In Kosovo, uneasy truce among neighbors

February 5, 2007

Ljubisa Vitosevic, a Serb, lost his elderly father days after the end of NATO's 1999 bombing campaign in Kosovo. Witnesses said he was led away by a group of Albanians, never to be seen again.

"I cannot forgive the people who did that, but I'm not angry at all Albanians," says Mr. Vitosevic.

Since open hostilities ended more than seven years ago, Serbs and Albanians in this breakaway province of Serbia have reached a kind of truce, albeit punctuated in 2004 by ethnic rioting.

That's partly because the hard decision of what to do with Kosovo has been delayed. Now it looms, as UN envoy Martti Ahtisaari issued his long-awaited recommendations Friday, which laid the groundwork for eventual statehood.

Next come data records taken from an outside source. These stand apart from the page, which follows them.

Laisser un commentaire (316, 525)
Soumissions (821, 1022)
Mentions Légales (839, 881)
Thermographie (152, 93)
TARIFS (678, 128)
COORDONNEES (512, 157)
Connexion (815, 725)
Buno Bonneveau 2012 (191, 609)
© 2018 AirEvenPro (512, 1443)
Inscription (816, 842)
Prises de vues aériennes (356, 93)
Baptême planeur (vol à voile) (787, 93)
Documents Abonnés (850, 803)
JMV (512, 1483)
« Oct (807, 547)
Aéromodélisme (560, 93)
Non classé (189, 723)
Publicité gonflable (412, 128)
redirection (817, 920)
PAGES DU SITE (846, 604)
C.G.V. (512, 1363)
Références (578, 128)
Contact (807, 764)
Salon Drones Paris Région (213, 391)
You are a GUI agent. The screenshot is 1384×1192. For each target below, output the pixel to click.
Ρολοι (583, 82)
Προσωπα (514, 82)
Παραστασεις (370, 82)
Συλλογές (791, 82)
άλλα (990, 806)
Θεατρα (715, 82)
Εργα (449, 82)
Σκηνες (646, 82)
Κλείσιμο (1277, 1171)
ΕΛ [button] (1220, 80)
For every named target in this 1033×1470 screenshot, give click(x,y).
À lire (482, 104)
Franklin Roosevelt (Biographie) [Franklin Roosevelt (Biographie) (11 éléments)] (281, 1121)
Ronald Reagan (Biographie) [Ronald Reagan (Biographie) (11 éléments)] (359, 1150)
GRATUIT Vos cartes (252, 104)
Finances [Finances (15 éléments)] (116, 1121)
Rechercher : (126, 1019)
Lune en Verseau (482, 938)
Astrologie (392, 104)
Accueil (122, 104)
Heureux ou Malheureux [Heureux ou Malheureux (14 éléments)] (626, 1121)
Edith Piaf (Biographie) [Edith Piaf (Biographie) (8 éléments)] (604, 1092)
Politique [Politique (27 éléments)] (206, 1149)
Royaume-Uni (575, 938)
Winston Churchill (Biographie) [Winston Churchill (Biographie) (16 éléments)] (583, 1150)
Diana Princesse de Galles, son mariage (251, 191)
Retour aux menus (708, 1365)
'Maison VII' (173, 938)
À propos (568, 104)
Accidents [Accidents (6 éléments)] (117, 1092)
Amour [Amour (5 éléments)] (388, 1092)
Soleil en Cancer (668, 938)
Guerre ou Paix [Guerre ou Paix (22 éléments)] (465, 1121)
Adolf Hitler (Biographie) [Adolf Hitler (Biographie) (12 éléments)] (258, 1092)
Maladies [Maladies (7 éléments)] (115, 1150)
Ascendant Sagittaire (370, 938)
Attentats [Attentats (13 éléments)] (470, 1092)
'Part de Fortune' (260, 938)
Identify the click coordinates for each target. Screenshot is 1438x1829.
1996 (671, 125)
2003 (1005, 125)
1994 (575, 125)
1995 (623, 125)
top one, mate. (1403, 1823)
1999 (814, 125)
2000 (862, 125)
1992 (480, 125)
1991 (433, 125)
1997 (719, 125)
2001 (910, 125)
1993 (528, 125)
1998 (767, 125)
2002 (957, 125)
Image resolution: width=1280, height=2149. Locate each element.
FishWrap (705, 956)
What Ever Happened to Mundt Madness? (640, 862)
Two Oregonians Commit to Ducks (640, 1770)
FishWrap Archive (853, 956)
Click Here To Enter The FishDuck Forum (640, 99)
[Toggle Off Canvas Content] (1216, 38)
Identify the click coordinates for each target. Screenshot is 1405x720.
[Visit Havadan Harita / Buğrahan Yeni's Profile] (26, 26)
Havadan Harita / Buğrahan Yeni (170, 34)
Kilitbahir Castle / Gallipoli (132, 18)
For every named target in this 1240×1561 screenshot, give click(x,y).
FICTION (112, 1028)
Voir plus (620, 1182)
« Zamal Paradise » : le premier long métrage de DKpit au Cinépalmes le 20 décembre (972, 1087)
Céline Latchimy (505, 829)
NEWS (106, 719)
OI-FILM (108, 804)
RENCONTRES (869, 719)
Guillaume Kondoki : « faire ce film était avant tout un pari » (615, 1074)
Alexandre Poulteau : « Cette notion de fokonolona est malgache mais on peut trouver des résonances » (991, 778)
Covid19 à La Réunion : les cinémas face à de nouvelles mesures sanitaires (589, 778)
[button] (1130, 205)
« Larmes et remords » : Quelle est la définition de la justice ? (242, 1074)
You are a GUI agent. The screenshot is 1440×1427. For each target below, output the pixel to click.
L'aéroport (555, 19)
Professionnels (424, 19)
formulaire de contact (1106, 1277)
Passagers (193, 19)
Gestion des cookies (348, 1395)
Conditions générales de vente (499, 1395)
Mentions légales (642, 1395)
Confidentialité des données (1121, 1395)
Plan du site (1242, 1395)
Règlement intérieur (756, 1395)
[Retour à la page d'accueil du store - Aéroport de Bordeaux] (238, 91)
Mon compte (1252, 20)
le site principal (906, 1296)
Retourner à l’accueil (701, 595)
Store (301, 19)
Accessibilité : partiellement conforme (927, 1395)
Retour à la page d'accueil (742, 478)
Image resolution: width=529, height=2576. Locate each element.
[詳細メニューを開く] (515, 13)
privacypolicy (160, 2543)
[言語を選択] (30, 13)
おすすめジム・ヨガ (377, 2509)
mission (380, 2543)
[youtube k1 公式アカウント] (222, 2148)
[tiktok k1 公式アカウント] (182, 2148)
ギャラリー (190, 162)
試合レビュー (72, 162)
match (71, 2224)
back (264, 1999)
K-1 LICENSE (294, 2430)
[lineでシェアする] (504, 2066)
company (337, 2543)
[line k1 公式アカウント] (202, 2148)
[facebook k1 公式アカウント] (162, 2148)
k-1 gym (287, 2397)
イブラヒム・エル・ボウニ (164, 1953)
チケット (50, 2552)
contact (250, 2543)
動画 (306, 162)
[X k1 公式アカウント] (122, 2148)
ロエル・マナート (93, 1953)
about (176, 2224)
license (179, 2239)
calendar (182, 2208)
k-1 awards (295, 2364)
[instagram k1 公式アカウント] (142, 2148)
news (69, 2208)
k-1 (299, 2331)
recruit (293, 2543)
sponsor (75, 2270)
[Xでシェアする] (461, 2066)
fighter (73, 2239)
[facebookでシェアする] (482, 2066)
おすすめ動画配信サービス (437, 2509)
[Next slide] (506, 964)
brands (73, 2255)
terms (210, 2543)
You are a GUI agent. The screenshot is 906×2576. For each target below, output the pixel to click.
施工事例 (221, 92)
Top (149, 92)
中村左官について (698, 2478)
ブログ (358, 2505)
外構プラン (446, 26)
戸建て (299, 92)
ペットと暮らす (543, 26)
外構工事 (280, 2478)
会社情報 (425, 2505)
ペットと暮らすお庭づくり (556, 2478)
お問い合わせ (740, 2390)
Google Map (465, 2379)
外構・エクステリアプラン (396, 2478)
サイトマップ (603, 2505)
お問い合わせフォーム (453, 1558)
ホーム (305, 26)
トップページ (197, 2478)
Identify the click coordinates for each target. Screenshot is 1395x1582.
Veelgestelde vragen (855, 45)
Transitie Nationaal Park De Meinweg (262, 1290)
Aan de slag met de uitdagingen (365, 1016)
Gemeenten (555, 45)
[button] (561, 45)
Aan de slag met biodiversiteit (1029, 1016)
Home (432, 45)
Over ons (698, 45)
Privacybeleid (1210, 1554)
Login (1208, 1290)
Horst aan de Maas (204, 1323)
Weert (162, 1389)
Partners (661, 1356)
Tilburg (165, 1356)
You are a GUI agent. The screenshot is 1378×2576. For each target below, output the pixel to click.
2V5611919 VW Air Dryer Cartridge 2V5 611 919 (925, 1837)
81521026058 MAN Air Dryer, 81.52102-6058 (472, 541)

But if Kosovo is eventually to become a functioning, multiethnic state, much will depend on whether its Serb minority will stay, and whether Serbs and Albanians can do more than simply coexist.

"It will be very embarrassing for the international community if people start to leave in large numbers," says Verena Knaus, a Kosovo analyst with the European Stability Initiative, a Berlin-based think tank. Such an exodus could be thwarted, she says, if Serbs' concerns about their prospects for their future are addressed.

"In order to create conditions for people to stay here, there needs to be an economic focus," she says. Kosovo has a per capita income of about $1,600 per year.

Randjel Nojkic, a Serb representative to the Assembly of Kosovo, agrees. "The strategy of the international community has been to solve the problem of Kosovo politically, [but] it will be solved in an economic way."

That's a test the international community and the provisional government seem to be failing in Novo Brdo/Novoberde, a majority-Serb mining town (referred to here by its Serb and Albanian names) that is often portrayed as a place where Albanians and Serbs live together in peace.

Svetislav Ivanovic, a Serb, is the deputy mayor of Novo Brdo/Novoberde. He says the local zinc and coal mine employs 150 Albanians, but no Serbs. In a province where unemployment is estimated to be more than 40 percent, some Serbs here imply that ethnicity can play a key role in who gets a coveted job.

The economic issues will be tough to tackle: The country lacks even a predictable supply of electricity and has a reputation for corruption. Meanwhile, ethnic tensions and security questions persist.

"It is very hard to predict how Serbs will react [if the province is granted independence]," Mr. Nojkic says. "What is for sure is that some percentage of Serbs will leave Kosovo."

Nojkic represents Gracanica, a majority Serbian town just outside Pristina that's home to a 14th-century Serbian Orthodox monastery built when Serbia was an empire, before the Ottoman conquest. It is places like Gracanica that make some Serbs claim Kosovo as the cradle of Serbian civilization, never to be surrendered.

"Serbs, up to this point, didn't think about [the possibility of independence] because the story for all this time was that Belgrade would never leave the Serbs here, forgotten," Nojkic says.

Nojkic says that life could become especially difficult for those Serbs who live in isolated areas, noting that buses carrying Serbs through Albanian areas have been stoned recently.

In Novo Brdo/Novoberde, Ivanovic says his town's reputation as an ethnic melting pot is a facade. "In March 2004, [Albanians] proved how interested they were in multiethnicity. They threw a hand grenade at the apartment of the mayor and at the municipal building," he says.

Serb couple Tihomir and Rada Petrovic have lived in Novo Brdo/Novoberde for 41 years. They say they are not frightened, but if independence comes, they'll leave Kosovo.

"Imagine if Mexicans wanted to create a country from part of America. How would you feel?" Mrs. Petrovic asks. Those sentiments are hard for some Albanians to understand. Halit Kryeziu, a former economist for the town of Klina, fled attacks by the Yugoslav police and Army with his family in early 1999. Asked if he knows how many Serbs have returned to his town, he says he doesn't. "The reason we left and the reason they left are completely different. They took us out of our homes by force. The Serbs left because they were guilty, because of what they had done. They weren't able to face us."

Kryeziu now owns a glass-repair shop, and he says he willingly speaks Serbian with his Serb customers.

In Novo Brdo/Novoberde, as in some other villages, Serbian and Albanian children attend separate schools, although the British government is building a school to serve both communities.

Vitosevic says his hometown of Orahovac/Rahovec today seems a world away from where he grew up in the late 1970s, playing in the street with Albanians, Serbs, and Roma. He will stay, regardless of Kosovo's fate, but he says that all the security guarantees in the world will not persuade his Serbian neighbors to follow suit if Kosovo becomes a country. "If they read the word 'independence,' they won't read any further," he says.